Home Page > News Item > Thirty-two murdered: the massacre of Honduran journalists

GBBy the end of December 2013, 32 murdered journalists had been recorded in Honduras since the coup d’état in 2009. That’s 32 journalists in four years, eight journalists a year. This figure is horrifying, all the more so when one considers that fewer than 1 per cent of crimes are formally investigated in Honduras.

These crimes remain unpunished. Many journalists go into exile in order to stay alive, or work in an atmosphere of fear and self-censorship.

This is happening in a country which is officially at peace, where elections were recently held and where a new president will come into power at the end of the month. But the reality is that in Honduras an open war is being waged against journalists who dare to denounce corruption and organised crime. Freedom of the press or expression does not exist, nor respect for life. For this reason, PEN International and the PEN Nicaragua will launch a campaign on 23 January supported by the report Honduras: Journalism in the Shadow of Impunity.

The 90-page report undertaken by PEN Canada, the International Human Rights Programme at the University of Toronto, Faculty of Law, and PEN International demonstrates that the violence against journalists in Honduras ranges from verbal threats and intimidation to physical attacks and murder. The investigation considers that possible reasons for the violence against Honduran journalists lie in their political reporting of organised crime and drug trafficking, and the state’s complicity with these.

Bertha Oliva, Co-ordinator of the Committee of Relatives of the Detained and Disappeared in Honduras (Comité de Familiares de Detenidos Desaparecidos en Honduras, COFADEH) says, ‘when we allow impunity for human rights violations, we see the crimes of the past translated into crimes of the future.’ Never a truer word spoken. One of the most surprising findings from the report is that impunity and the number of crimes have increased in the absence of solidarity amongst journalists.

The same lack of solidarity has prevented the furtherance of protection mechanisms. There is no united front amongst Honduran journalists to press for an end to the constant violation of human rights and the murders. Journalists are easy prey for gangs, international drug traffickers and corrupt state agents.

......

Exercise directions → Transcribe the passage of the article on Honduran journalists between "Home Page >" and "fear and self-censorship.", inclusive. The data that comes next has no connection to the article on Honduran journalists.

Data excerpt →
......

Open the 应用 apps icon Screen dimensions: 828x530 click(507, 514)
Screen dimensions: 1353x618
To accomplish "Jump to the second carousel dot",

......

Problem solution →
Home Page > News Item > Thirty-two murdered: the massacre of Honduran journalists

GBBy the end of December 2013, 32 murdered journalists had been recorded in Honduras since the coup d’état in 2009. That’s 32 journalists in four years, eight journalists a year. This figure is horrifying, all the more so when one considers that fewer than 1 per cent of crimes are formally investigated in Honduras.

These crimes remain unpunished. Many journalists go into exile in order to stay alive, or work in an atmosphere of fear and self-censorship.